# TASK BRIEF:
Set down the complete data exactly as it appears below.

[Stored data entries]
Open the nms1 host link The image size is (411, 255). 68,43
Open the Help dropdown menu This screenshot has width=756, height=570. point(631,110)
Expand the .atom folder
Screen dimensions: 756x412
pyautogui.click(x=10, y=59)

# EXERCISE OUTPUT:
Open the nms1 host link The image size is (411, 255). 68,43
Open the Help dropdown menu This screenshot has width=756, height=570. point(631,110)
Expand the .atom folder
Screen dimensions: 756x412
pyautogui.click(x=10, y=59)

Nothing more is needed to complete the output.